*Assignment*:
Below are records with pictures; copy word for word only the lines between the line with "Task: Click the green cc@cc prompt text" and the line with "You are a computer-use", inclusive, and drop the pictures.
[Given records Boundary: Start]
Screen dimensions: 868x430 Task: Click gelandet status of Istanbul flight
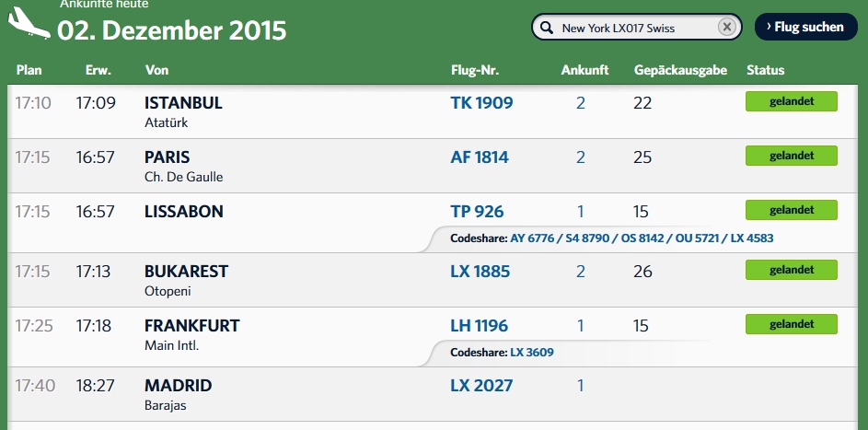click(x=791, y=102)
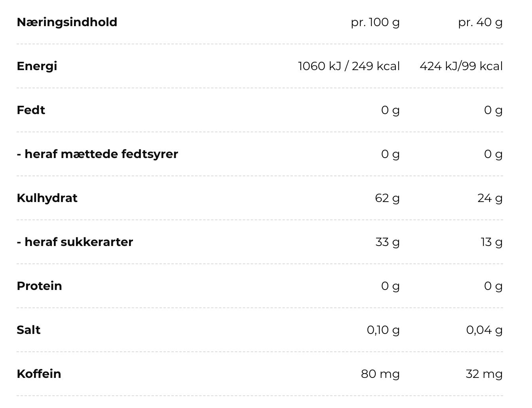Click the 0,04 g salt value
Image resolution: width=532 pixels, height=408 pixels.
(485, 330)
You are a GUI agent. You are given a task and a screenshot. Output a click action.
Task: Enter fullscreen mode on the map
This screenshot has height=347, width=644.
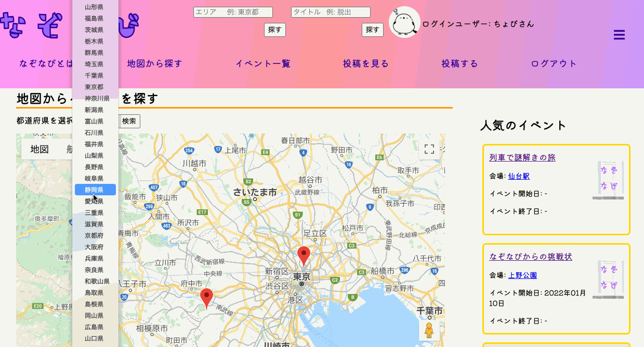(429, 149)
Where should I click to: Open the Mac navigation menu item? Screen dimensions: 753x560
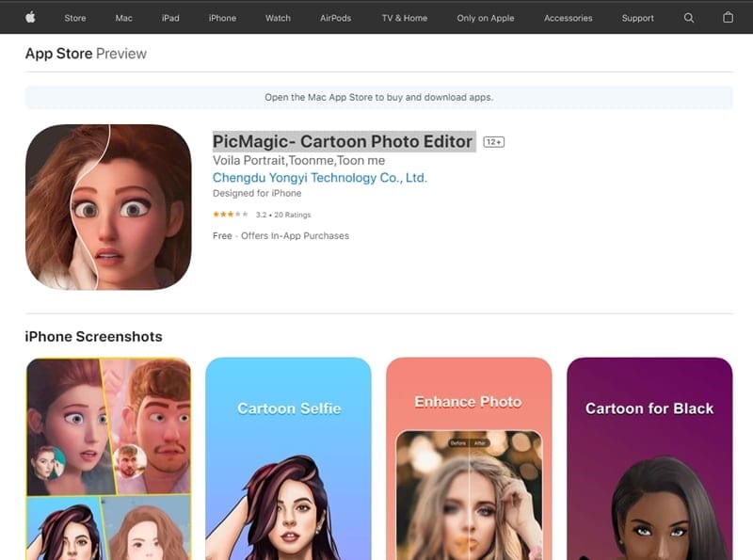pos(123,17)
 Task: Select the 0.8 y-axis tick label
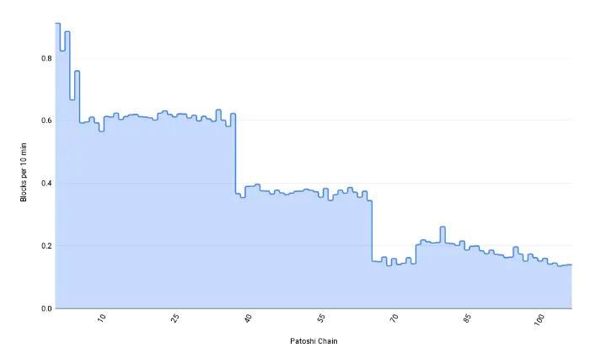pos(45,58)
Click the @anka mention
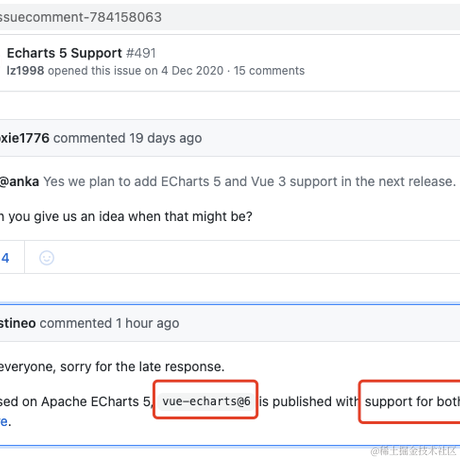The height and width of the screenshot is (460, 460). pyautogui.click(x=19, y=182)
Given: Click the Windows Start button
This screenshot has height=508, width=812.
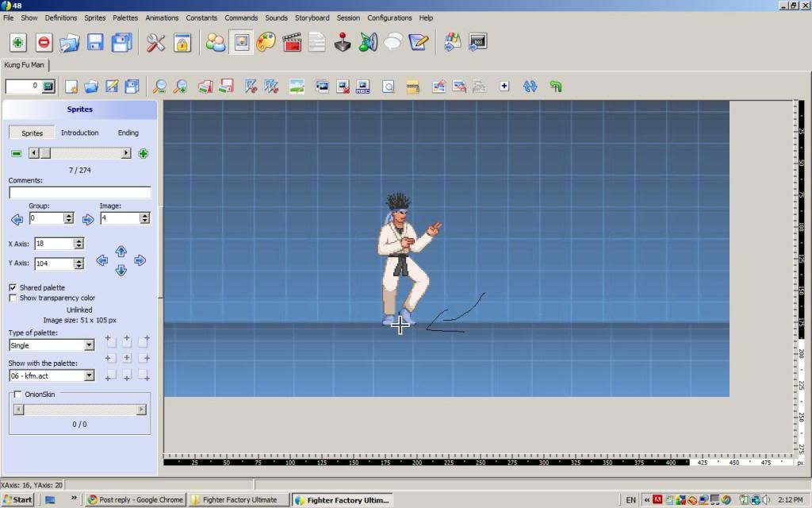Looking at the screenshot, I should click(17, 499).
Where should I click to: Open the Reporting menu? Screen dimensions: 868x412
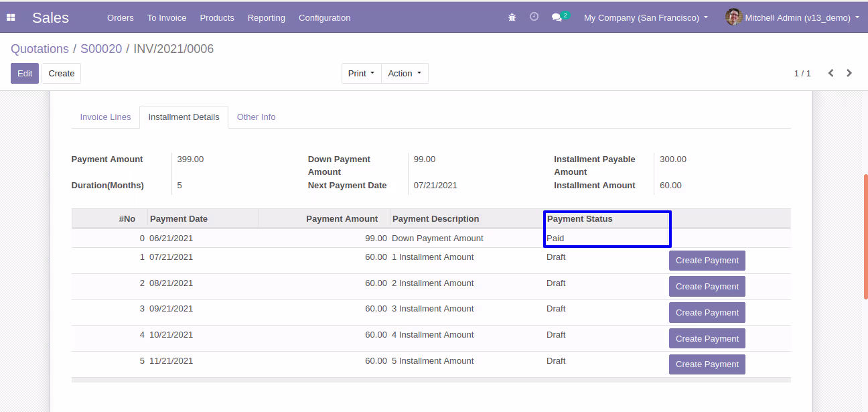[266, 17]
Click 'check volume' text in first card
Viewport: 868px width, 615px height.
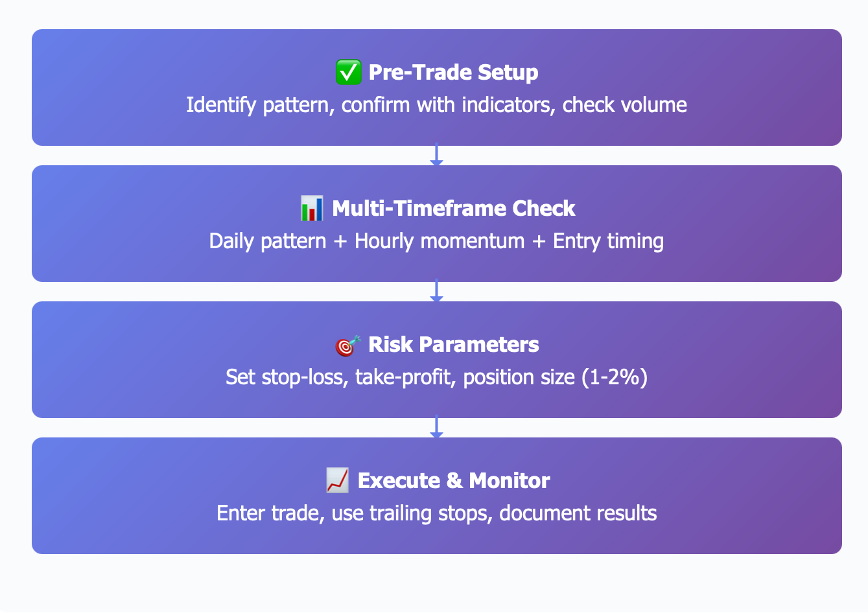[x=625, y=105]
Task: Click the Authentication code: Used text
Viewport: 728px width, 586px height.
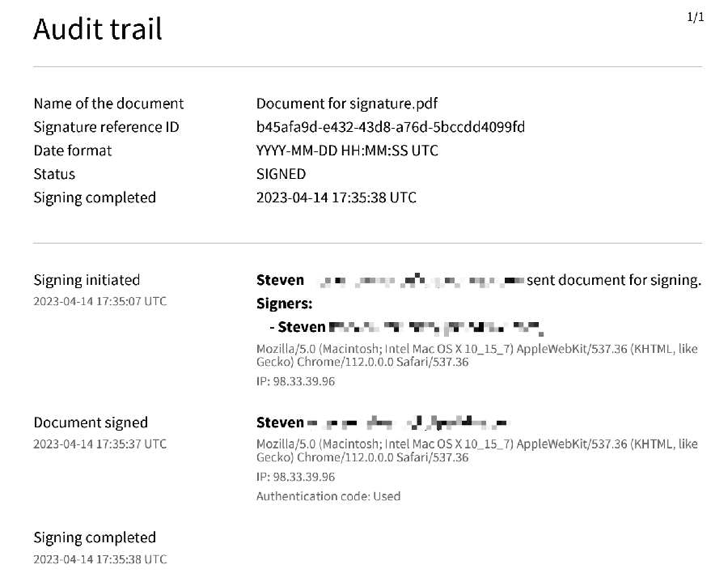Action: click(328, 496)
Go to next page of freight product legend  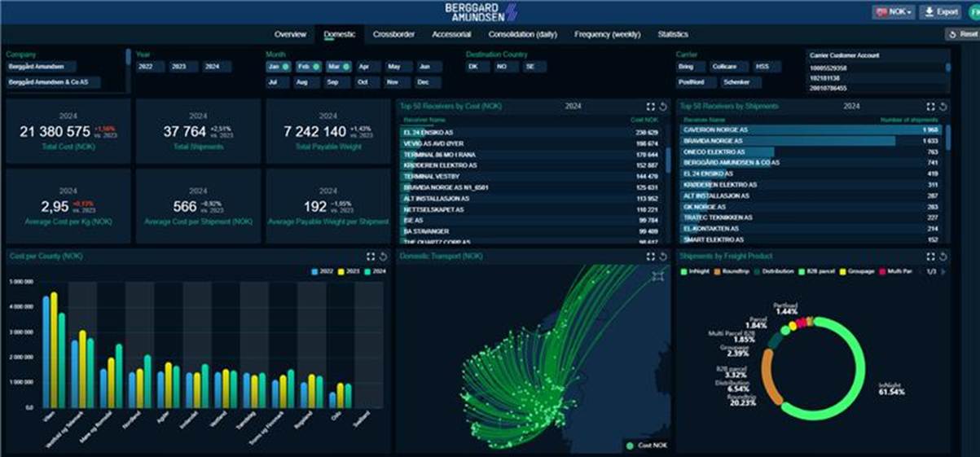tap(944, 271)
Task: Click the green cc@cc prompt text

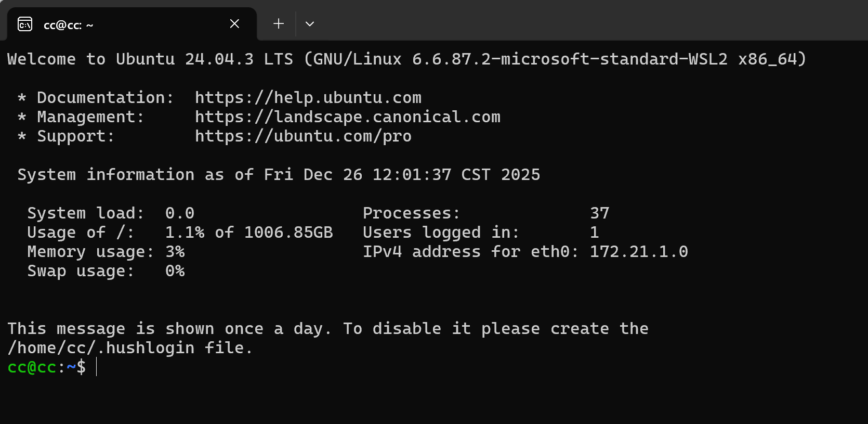Action: pyautogui.click(x=32, y=367)
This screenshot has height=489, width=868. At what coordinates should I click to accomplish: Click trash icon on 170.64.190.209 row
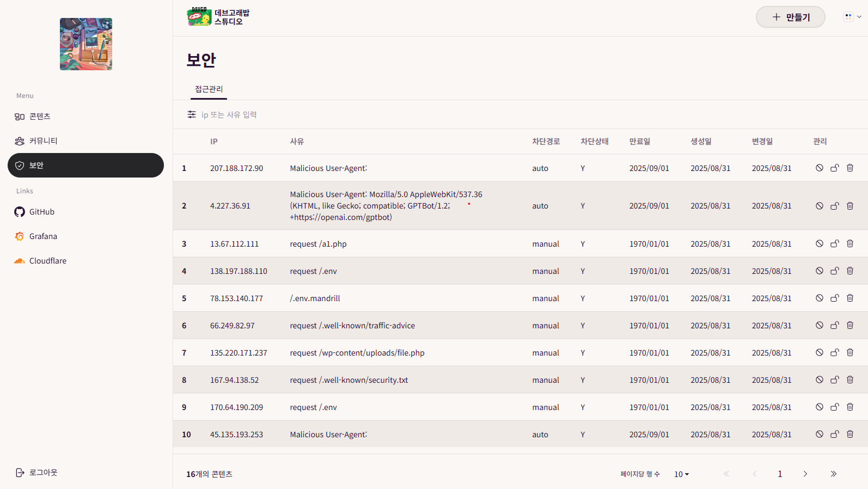[x=849, y=407]
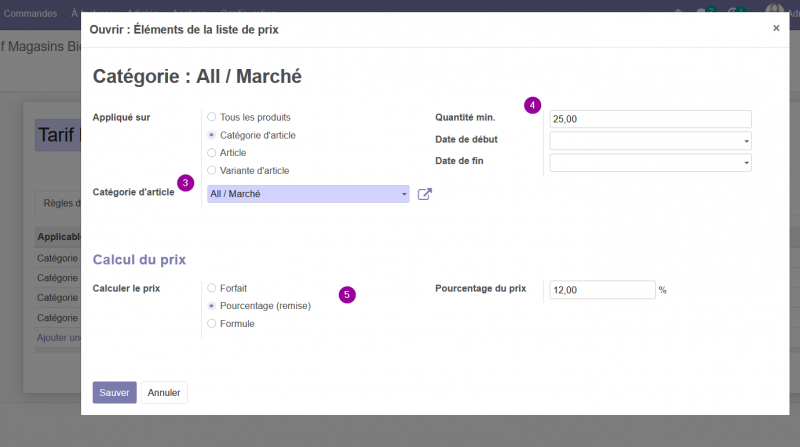Click the purple step 3 marker
Viewport: 800px width, 447px height.
[186, 183]
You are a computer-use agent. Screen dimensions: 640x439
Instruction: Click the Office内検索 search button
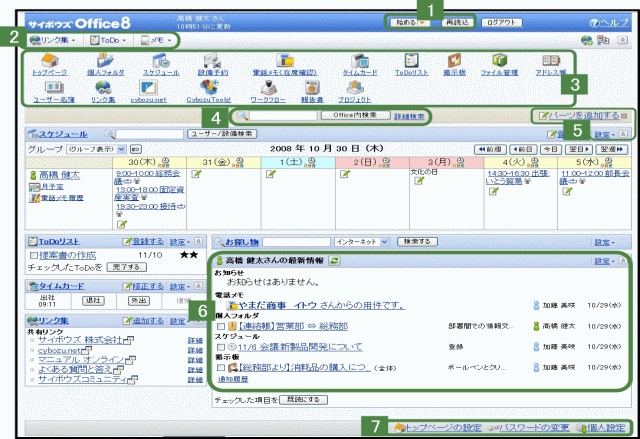pyautogui.click(x=352, y=117)
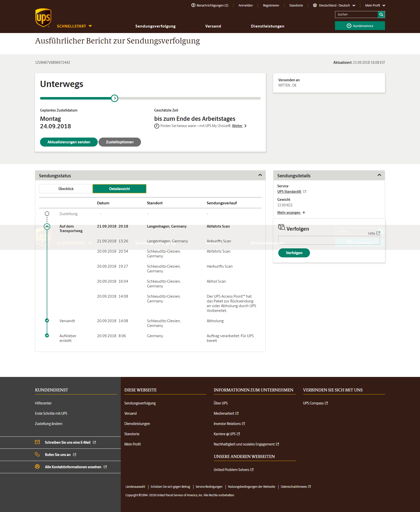Select the Detailansicht tab
The image size is (420, 512).
[x=120, y=189]
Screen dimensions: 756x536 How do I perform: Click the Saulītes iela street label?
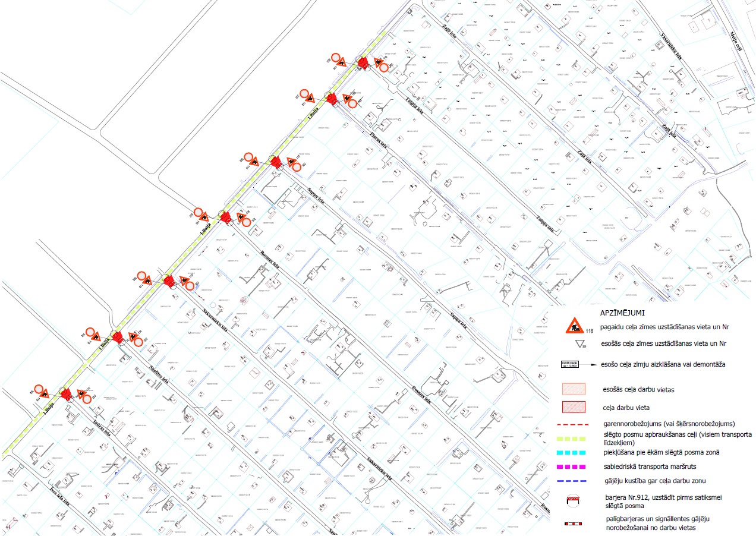point(159,374)
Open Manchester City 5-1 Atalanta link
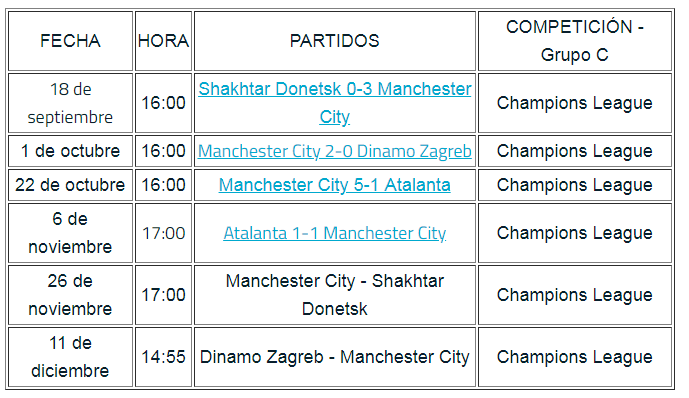The height and width of the screenshot is (398, 689). pyautogui.click(x=334, y=185)
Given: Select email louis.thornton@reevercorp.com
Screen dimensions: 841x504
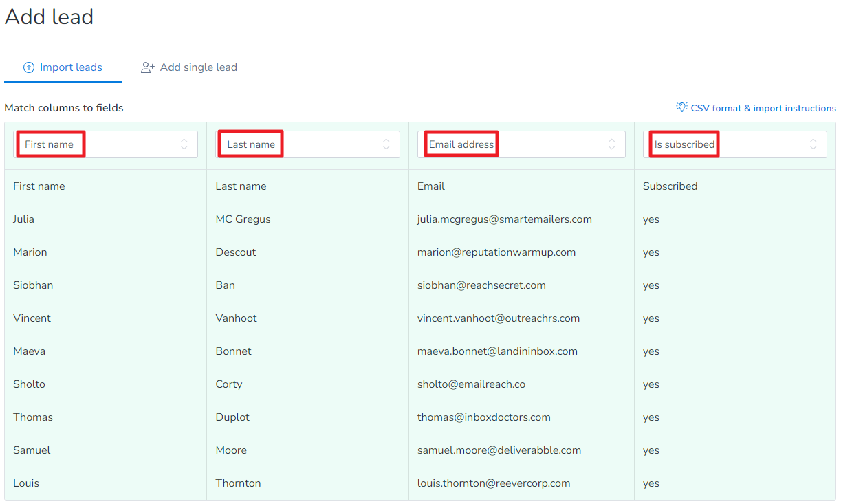Looking at the screenshot, I should 493,483.
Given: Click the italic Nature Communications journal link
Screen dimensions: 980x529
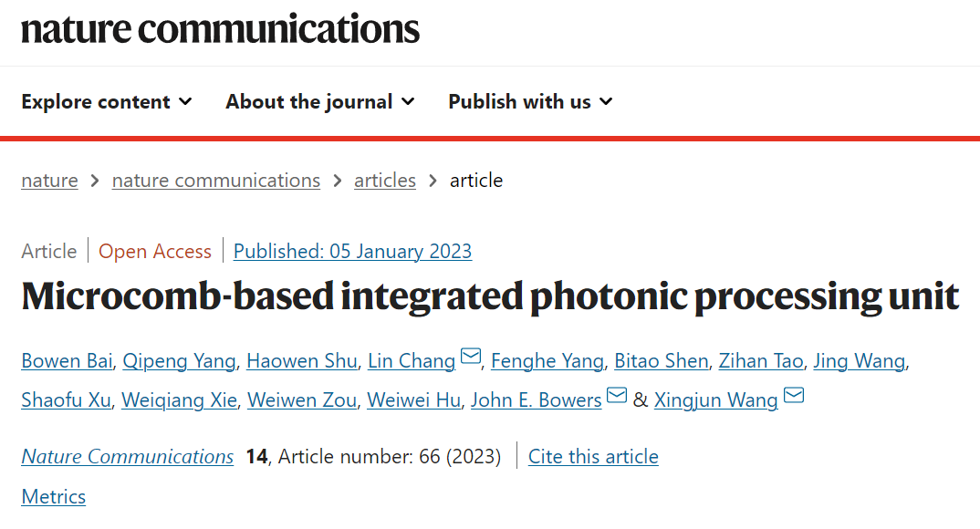Looking at the screenshot, I should (x=128, y=456).
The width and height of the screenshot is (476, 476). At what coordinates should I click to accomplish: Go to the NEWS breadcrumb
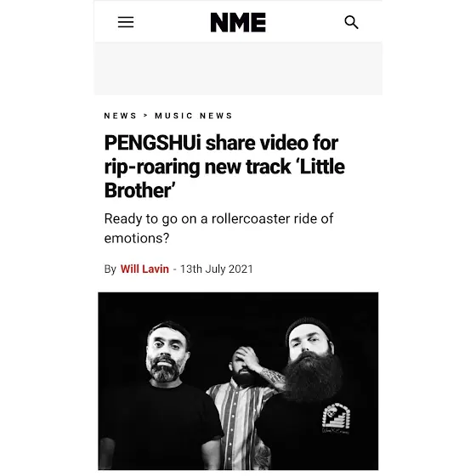pos(120,116)
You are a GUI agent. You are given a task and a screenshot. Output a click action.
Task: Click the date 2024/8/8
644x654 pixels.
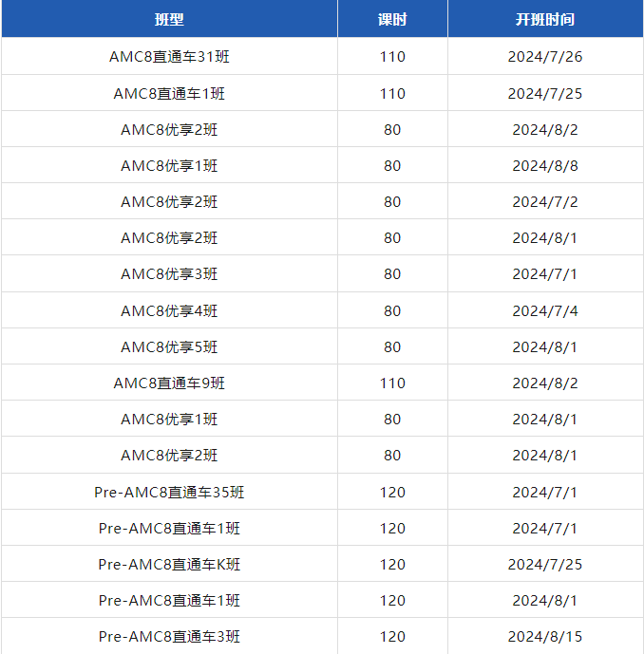click(545, 165)
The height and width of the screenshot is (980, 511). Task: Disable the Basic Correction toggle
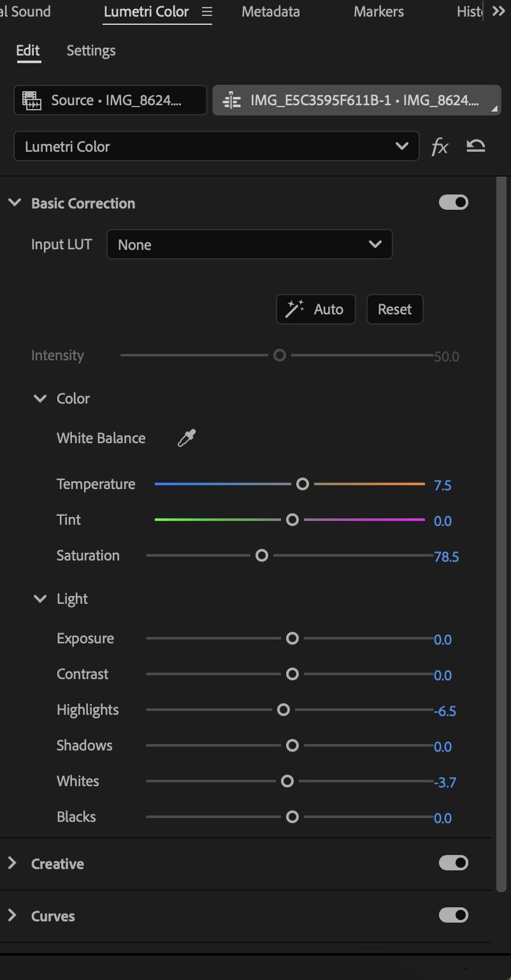point(454,203)
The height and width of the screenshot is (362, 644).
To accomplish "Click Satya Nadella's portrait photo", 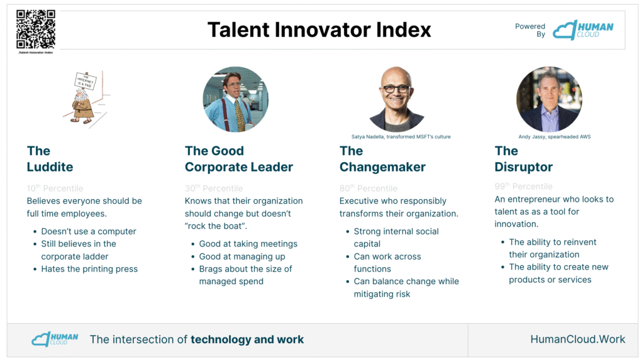I will 397,99.
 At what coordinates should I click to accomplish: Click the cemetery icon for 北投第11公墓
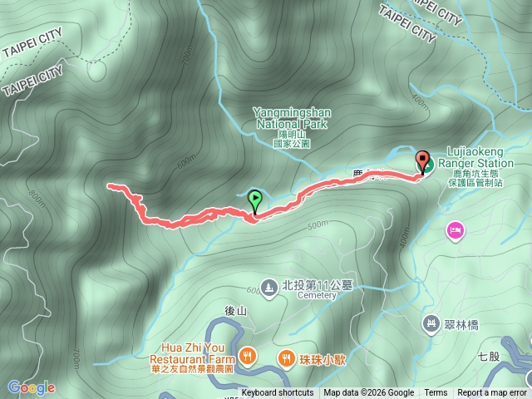[x=269, y=288]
[Given records Boundary: End]
*Solved problem*:
Task: Click the green cc@cc prompt text

Action: pyautogui.click(x=32, y=367)
This screenshot has height=489, width=868. At what coordinates should I click to accomplish: Click trash icon on 170.64.190.209 row
[x=849, y=407]
Click the purple step 3 marker
Viewport: 800px width, 447px height.
[186, 183]
You are a computer-use agent. Screen dimensions: 640x439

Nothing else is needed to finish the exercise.